> [Work instruction] Your job is to set down the stretch of entries that opens with the line containing "Select a rating for your Lawyer: (17, 1786)" and closes with the line containing "New Client Leads (11, 2401)". Keep both end lines, copy each exactly, and add nothing.
*** Opening of Data excerpts ***
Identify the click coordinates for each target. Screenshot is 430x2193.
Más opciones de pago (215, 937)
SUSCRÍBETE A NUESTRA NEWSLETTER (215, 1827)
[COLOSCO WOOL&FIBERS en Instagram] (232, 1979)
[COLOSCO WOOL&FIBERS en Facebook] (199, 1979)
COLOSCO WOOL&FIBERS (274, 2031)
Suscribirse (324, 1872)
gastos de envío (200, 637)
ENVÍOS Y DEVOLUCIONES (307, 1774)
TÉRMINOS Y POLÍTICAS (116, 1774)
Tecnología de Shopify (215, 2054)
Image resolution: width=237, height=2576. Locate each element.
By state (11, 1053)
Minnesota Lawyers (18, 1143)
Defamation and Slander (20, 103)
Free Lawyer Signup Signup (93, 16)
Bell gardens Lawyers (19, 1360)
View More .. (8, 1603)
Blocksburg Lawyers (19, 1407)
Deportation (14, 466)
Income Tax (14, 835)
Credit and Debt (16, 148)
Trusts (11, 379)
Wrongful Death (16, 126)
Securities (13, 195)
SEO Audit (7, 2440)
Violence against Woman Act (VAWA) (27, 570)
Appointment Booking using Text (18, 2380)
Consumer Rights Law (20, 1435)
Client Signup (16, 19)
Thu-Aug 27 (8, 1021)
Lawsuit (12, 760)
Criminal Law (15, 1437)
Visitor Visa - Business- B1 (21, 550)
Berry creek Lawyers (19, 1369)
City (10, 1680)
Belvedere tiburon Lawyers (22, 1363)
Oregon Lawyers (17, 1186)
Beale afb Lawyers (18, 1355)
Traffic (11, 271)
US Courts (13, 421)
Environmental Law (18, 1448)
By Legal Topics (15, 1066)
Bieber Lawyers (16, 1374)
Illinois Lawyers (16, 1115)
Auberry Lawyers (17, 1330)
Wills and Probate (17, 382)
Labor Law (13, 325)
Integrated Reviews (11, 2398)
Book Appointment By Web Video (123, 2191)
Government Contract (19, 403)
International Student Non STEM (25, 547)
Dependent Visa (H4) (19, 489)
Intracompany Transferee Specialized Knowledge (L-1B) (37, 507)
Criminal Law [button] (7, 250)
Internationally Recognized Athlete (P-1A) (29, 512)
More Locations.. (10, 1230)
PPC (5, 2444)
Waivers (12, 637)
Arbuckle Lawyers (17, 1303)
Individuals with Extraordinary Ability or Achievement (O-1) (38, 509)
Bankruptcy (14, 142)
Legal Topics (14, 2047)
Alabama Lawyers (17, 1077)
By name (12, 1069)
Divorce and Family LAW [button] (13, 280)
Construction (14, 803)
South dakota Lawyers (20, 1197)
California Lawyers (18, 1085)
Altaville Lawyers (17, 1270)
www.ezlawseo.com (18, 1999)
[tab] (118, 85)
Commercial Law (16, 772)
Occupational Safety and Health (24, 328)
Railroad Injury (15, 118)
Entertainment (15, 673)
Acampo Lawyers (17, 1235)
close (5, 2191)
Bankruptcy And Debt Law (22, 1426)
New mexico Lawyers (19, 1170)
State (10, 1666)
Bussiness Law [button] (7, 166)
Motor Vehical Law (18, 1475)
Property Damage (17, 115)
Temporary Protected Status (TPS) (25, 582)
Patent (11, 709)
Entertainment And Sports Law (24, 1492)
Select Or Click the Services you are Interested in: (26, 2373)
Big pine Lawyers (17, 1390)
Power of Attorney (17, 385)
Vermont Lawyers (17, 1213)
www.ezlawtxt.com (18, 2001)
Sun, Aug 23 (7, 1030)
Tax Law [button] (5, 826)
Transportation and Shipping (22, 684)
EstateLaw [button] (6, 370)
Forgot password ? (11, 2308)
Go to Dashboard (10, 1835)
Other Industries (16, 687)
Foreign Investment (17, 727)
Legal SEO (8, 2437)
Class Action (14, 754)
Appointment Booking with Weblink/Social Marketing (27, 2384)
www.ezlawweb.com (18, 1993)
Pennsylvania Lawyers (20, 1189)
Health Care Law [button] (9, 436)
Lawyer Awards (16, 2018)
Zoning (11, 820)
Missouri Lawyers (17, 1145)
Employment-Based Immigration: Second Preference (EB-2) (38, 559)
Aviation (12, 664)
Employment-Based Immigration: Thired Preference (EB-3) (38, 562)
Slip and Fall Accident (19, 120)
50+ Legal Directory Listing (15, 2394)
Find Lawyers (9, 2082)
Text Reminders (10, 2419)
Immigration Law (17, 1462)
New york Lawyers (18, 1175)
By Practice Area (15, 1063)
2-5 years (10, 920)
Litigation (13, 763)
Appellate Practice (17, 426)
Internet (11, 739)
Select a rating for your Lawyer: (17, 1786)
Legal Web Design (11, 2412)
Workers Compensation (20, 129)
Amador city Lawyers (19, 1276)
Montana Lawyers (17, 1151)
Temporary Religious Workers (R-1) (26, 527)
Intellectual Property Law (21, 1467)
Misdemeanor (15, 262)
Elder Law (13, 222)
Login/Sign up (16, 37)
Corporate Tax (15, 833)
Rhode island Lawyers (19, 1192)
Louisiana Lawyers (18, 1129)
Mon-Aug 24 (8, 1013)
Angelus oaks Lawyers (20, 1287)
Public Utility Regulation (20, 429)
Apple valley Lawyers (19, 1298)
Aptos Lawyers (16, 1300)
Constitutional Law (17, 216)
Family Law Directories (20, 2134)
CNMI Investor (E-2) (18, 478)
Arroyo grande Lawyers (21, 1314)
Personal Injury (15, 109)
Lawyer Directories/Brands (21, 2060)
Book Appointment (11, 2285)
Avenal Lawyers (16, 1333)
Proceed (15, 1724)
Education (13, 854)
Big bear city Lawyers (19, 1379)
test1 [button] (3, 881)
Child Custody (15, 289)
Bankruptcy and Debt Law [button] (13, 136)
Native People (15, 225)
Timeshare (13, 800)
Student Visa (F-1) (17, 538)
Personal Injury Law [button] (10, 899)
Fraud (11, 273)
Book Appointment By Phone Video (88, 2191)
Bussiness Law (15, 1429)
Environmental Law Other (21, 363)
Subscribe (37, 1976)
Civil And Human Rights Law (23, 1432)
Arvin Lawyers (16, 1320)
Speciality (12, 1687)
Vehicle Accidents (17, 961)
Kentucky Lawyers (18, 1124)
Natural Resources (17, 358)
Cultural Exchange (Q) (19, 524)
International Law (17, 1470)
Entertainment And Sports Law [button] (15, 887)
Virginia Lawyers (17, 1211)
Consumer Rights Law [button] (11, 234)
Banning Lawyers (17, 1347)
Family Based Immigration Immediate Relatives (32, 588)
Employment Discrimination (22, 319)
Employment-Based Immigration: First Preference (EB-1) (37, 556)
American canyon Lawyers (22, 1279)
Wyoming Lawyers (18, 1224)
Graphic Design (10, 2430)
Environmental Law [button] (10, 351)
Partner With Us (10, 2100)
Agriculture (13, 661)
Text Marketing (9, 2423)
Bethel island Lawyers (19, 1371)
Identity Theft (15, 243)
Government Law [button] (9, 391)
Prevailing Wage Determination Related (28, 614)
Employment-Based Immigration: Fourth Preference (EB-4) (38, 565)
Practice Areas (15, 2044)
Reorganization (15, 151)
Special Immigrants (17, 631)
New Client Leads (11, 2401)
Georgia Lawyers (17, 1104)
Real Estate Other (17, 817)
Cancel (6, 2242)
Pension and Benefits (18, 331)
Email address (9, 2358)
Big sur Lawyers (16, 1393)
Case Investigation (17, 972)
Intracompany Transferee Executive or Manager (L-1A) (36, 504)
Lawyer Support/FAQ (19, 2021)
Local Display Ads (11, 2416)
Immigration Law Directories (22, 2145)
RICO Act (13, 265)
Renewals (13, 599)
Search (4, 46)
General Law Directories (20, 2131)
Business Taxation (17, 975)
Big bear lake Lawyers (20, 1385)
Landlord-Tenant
*** Close of Data excerpts ***
> [Answer to this problem]
Select a rating for your Lawyer: (17, 1786)
Legal Web Design (11, 2412)
Workers Compensation (20, 129)
Amador city Lawyers (19, 1276)
Montana Lawyers (17, 1151)
Temporary Religious Workers (R-1) (26, 527)
Intellectual Property Law (21, 1467)
Misdemeanor (15, 262)
Elder Law (13, 222)
Login/Sign up (16, 37)
Corporate Tax (15, 833)
Rhode island Lawyers (19, 1192)
Louisiana Lawyers (18, 1129)
Mon-Aug 24 (8, 1013)
Angelus oaks Lawyers (20, 1287)
Public Utility Regulation (20, 429)
Apple valley Lawyers (19, 1298)
Aptos Lawyers (16, 1300)
Constitutional Law (17, 216)
Family Law Directories (20, 2134)
CNMI Investor (E-2) (18, 478)
Arroyo grande Lawyers (21, 1314)
Personal Injury (15, 109)
Lawyer Directories/Brands (21, 2060)
Book Appointment (11, 2285)
Avenal Lawyers (16, 1333)
Proceed (15, 1724)
Education (13, 854)
Big bear city Lawyers (19, 1379)
test1 [button] (3, 881)
Child Custody (15, 289)
Bankruptcy and Debt Law [button] (13, 136)
Native People (15, 225)
Timeshare (13, 800)
Student Visa (F-1) (17, 538)
Personal Injury Law [button] (10, 899)
Fraud (11, 273)
Book Appointment By Phone Video (88, 2191)
Bussiness Law (15, 1429)
Environmental Law Other (21, 363)
Subscribe (37, 1976)
Civil And Human Rights Law (23, 1432)
Arvin Lawyers (16, 1320)
Speciality (12, 1687)
Vehicle Accidents (17, 961)
Kentucky Lawyers (18, 1124)
Natural Resources (17, 358)
Cultural Exchange (Q) (19, 524)
International Law (17, 1470)
Entertainment And Sports Law [button] (15, 887)
Virginia Lawyers (17, 1211)
Consumer Rights Law [button] (11, 234)
Banning Lawyers (17, 1347)
Family Based Immigration Immediate Relatives (32, 588)
Employment Discrimination (22, 319)
Employment-Based Immigration: First Preference (EB-1) (37, 556)
American canyon Lawyers (22, 1279)
Wyoming Lawyers (18, 1224)
Graphic Design (10, 2430)
Environmental Law [button] (10, 351)
Partner With Us (10, 2100)
Agriculture (13, 661)
Text Marketing (9, 2423)
Bethel island Lawyers (19, 1371)
Identity Theft (15, 243)
Government Law [button] (9, 391)
Prevailing Wage Determination Related (28, 614)
Employment-Based Immigration: Fourth Preference (EB-4) (38, 565)
Practice Areas (15, 2044)
Reorganization (15, 151)
Special Immigrants (17, 631)
New Client Leads (11, 2401)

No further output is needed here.